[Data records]

%%

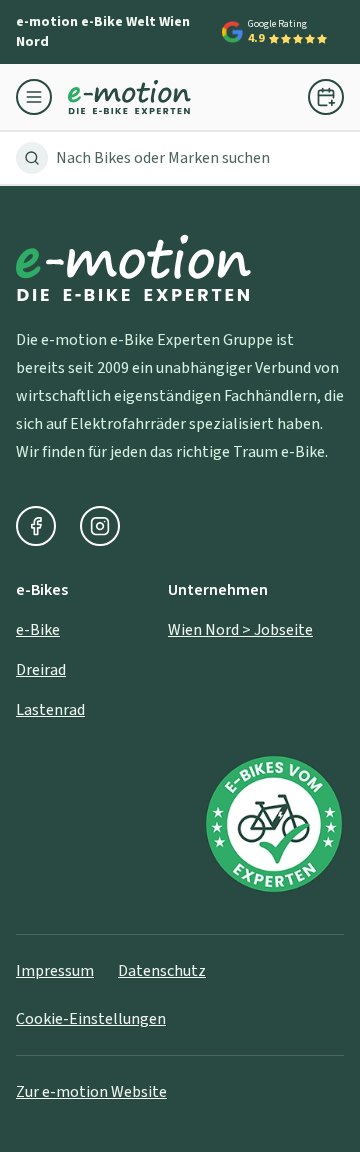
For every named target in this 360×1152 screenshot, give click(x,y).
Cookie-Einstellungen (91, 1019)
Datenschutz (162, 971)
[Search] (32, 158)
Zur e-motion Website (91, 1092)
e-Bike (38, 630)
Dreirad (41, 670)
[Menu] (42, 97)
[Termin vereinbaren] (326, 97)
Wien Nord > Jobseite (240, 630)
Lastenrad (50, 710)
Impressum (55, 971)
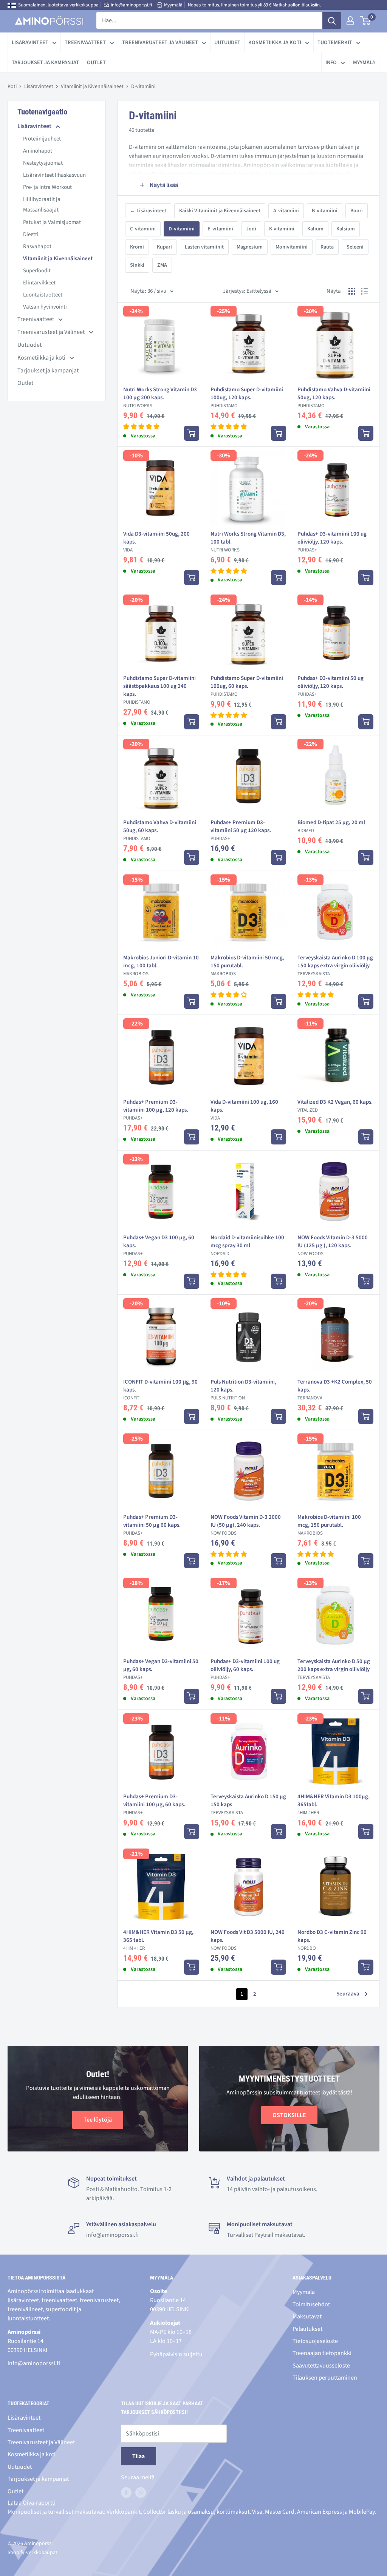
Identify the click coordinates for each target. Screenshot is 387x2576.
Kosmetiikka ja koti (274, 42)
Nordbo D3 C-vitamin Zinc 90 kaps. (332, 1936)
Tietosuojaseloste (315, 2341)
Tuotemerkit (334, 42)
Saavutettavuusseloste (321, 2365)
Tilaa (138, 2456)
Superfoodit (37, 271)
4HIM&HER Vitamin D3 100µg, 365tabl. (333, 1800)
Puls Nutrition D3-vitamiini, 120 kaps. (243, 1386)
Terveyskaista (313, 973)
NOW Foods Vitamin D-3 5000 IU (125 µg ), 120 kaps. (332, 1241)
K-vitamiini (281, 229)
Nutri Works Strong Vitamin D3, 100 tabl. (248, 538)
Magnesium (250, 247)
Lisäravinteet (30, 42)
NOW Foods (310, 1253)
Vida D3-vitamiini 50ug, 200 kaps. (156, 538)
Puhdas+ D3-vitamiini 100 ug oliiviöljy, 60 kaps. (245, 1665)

%%

In the entries above, find the line with "[Search] (32, 158)" and the line with "Kosmetiikka ja koti (274, 42)". Return exactly those lines and all the ones between them, pictures excluded.

• Exercise result:
[Search] (32, 158)
Zur e-motion Website (91, 1092)
e-Bike (38, 630)
Dreirad (41, 670)
[Menu] (42, 97)
[Termin vereinbaren] (326, 97)
Wien Nord > Jobseite (240, 630)
Lastenrad (50, 710)
Impressum (55, 971)
Identify the click coordinates for each target. Screenshot is 387x2576.
Kosmetiikka ja koti (274, 42)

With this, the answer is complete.